여기에는 조용하지만 강력한 결과가 있습니다. 누구든 단 한 건의 거래도 방송하기 전에, 인터넷이 없는 노트북에서 주소를 오프라인으로 계산할 수 있습니다. "지갑을 생성한다"는 단계는 없습니다 — 돈을 받기 위해 지갑이 네트워크에 존재할 필요가 없습니다. 스크립트는 나중에, 자금을 지출할 때에만 공개되고, 네트워크는 공개된 스크립트가 주소와 일치하는지, 유효한 서명이 충분한지 확인합니다. 주소를 미리 알 수 있나: 예. 정직한가: 예 — 주소가 규칙 자체에서 도출되므로, 다른 키 집합은 다른 주소를 만듭니다.
솔라나에서는 주소가 생성되어야 하는 계정
솔라나는 다르게 동작합니다. 솔라나에서는 모든 것이 계정 — 소유자가 있는 온체인 저장 슬롯 — 입니다. 자금은 계정에 살고, 프로그램은 계정에 살며, 멀티시그의 구성도 계정에 삽니다. 결정적으로, 계정은 공짜로 생겨나지 않습니다. 계정은 명시적으로 생성되고 비용이 지불되어야 합니다. 네트워크가 그 데이터를 저장하도록, 누군가가 "임대료"라 불리는 소량의 SOL로 계정에 자금을 넣습니다.

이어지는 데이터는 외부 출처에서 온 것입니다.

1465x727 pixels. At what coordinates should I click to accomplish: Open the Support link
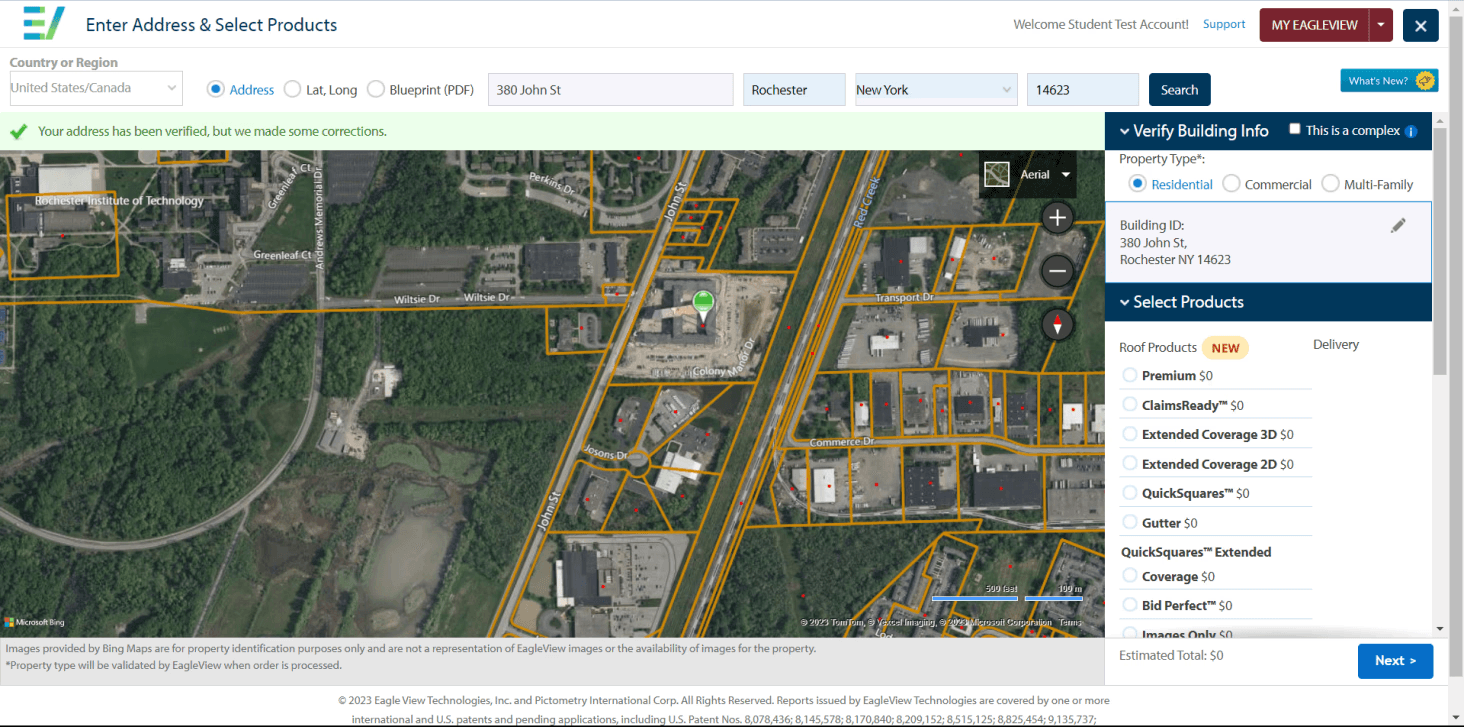1224,24
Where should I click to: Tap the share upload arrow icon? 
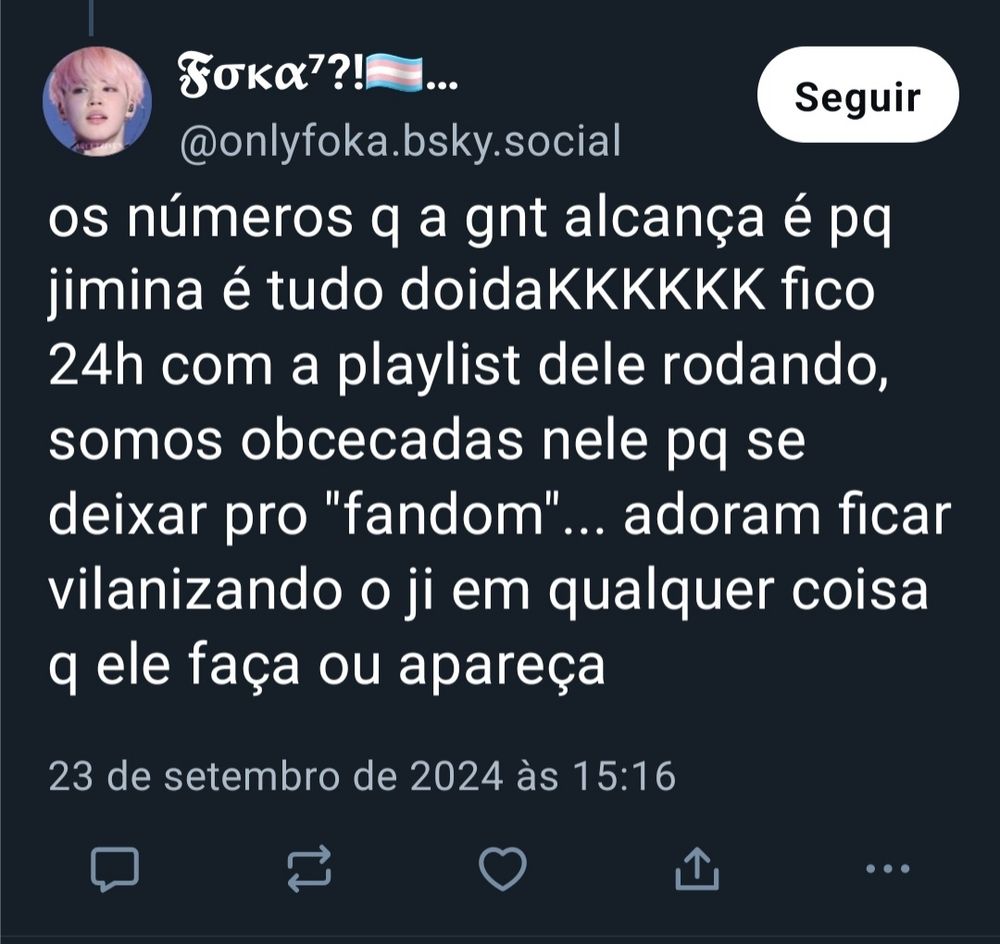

따라서 솔라나의 멀티시그는 단순한 주소가 아닙니다 — 멤버 목록과 임계값을 담은, 프로그램이 통제하는 계정입니다. 그리고 멀티시그가 무언가를 할 수 있게 되기 전에, 그 계정은 거래에 의해 생성되어야 합니다. 이것이 어려움의 뿌리입니다. 솔라나의 공유 지갑에는 비트코인에는 아예 없는 설정 단계가 있습니다.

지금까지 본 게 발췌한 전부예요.